Deuxièmement, la soutenabilité de la dette japonaise n'a jamais vraiment été remise en question.
"Si la dette brute japonaise s'élève certes à 230% du PIB, elle diminue depuis son pic de 260% en 2020 grâce à l'inflation et à un déficit contenu. Détenue à 90% par des acteurs nationaux stables, elle est compensée par des actifs financiers publics considérables qui ramènent la dette nette à environ 130% du PIB - un niveau comparable à celui de l'Italie ou bientôt de la France, pour qui la dette nette est hélas quasiment égale à la dette brute", souligne Alexis Bienvenu.
"La dynamique de la dette du Japon a été plutôt bonne ces dernières années. Avec le retour de l’inflation et donc une croissance nominale plus élevée, le ratio dette/PIB s’est déjà engagé sur une trajectoire de baisse. Au vu de nos perspectives positives à la fois pour la croissance réelle et pour l’inflation, la situation budgétaire du Japon semble également stable", note de son côté Lucas Brauner, économiste Japon chez DWS.
Relancer l'investissement
Au-delà des finances publiques japonaises, le véritable défi de Sanae Takaichi reste probablement de tenir ses promesses et de redynamiser ainsi l'activité économique de l'archipel.
"Une question plus essentielle est de savoir si l'appel du Premier ministre Takaichi en faveur d'une 'politique budgétaire proactive responsable' conduira réellement à une augmentation des investissements privés nationaux au Japon, renforçant ainsi la capacité d'offre et augmentant le taux de croissance potentiel, et si l''économie à forte pression' initialement inflationniste finira par se stabiliser à un niveau d'inflation modéré (environ 2%) à mesure que l'équilibre macroéconomique entre l'offre et la demande s'accélère et se stabilise", souligne UBS.
La banque explique notamment que la crédibilité du plan de la Première ministre risque d'être fragilisée par le fait que pas moins de 17 domaines soient considérés comme "stratégiques".
L'établissement rappelle que l'un des principaux freins à l'investissement au Japon reste les contraintes sur l'offre, en particulier au niveau du marché du travail, sous tension.
"Sans budgets concrets (dont le contenu varie considérablement en fonction des déficits budgétaires restreints et des nouvelles émissions obligataires), sans perspectives économiques claires et, surtout, sans la réaction des entreprises privées (…), nous pensons qu'il pourrait être difficile de dissiper les doutes du marché quant à l'efficacité de ces politiques (celles voulues par Takaichi, NDLR)", juge UBS.

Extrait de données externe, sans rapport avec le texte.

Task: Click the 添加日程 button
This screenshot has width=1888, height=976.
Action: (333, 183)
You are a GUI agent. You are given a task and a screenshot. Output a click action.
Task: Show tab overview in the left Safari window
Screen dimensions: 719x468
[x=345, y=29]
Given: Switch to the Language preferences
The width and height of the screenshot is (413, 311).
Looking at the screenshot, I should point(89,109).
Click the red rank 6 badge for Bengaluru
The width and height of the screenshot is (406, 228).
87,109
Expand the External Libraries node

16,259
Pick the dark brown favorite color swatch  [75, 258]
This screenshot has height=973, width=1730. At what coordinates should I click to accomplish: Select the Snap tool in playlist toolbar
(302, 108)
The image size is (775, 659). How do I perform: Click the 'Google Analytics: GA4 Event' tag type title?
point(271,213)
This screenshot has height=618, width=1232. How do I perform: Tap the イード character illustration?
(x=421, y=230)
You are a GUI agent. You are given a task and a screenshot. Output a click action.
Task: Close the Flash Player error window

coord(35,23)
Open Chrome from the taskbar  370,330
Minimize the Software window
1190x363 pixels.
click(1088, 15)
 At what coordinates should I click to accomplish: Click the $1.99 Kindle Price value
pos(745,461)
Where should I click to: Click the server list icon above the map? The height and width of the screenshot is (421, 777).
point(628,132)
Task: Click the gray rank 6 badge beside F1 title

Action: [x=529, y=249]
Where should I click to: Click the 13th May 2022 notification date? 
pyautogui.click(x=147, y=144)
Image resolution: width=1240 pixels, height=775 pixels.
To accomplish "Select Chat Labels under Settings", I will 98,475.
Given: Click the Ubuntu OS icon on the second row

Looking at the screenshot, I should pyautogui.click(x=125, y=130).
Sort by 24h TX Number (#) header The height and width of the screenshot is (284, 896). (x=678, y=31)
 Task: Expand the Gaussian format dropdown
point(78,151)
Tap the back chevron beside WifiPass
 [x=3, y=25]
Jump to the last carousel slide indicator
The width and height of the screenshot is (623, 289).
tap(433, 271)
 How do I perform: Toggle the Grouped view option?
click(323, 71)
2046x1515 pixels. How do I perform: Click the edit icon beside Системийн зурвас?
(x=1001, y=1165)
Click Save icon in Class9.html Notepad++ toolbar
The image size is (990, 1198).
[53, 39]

Toutefois la banque se montre relativement optimiste pour les actions japonaises. Mark Haefele, directeur des investissements de la banque, pense que le rallye des actions japonaises a encore du carburant.
"Un leadership fort et stable a toujours constitué un puissant facteur favorable pour les actifs japonais. Au cours des 100 jours qui ont suivi les victoires électorales importantes du parti au pouvoir, notamment celles de (Junichiro) Koizumi en 2005 et de (Shinzo) Abe en 2012 et 2014, l'indice Topix a enregistré des gains moyens proches de 20%", rappelle-t-il.
"D'autres facteurs positifs sont également à prendre en compte, selon nous. La dynamique des bénéfices est forte et le passage à une 'bonne' inflation grâce à la reprise des salaires réels constitue, selon nous, une évolution très positive", ajoute-t-il.
UBS table sur une accélération de la croissance des bénéfices des groupes japonais cotés qui passerait de 4% pour l'exercice 2025 à 10% en 2026. La banque estime que certains secteurs comme la défense, les banques, l'immobilier ou les services informatiques bénéficieront des politiques mises en place par Takaichi.
D'autres se montrent plus prudents. Cité par Bloomberg, Russel Shor, analyste de marché de la plateforme de trading Tradu, estime que beaucoup d'optimisme est déjà intégré sur les marchés actions japonais et "les risques montent".
"La marge de déception se réduit, tandis que les indicateurs techniques suggèrent que le Nikkei 225 est suracheté à court terme", ajoute-t-il.
(*) À la clôture européenne de vendredi.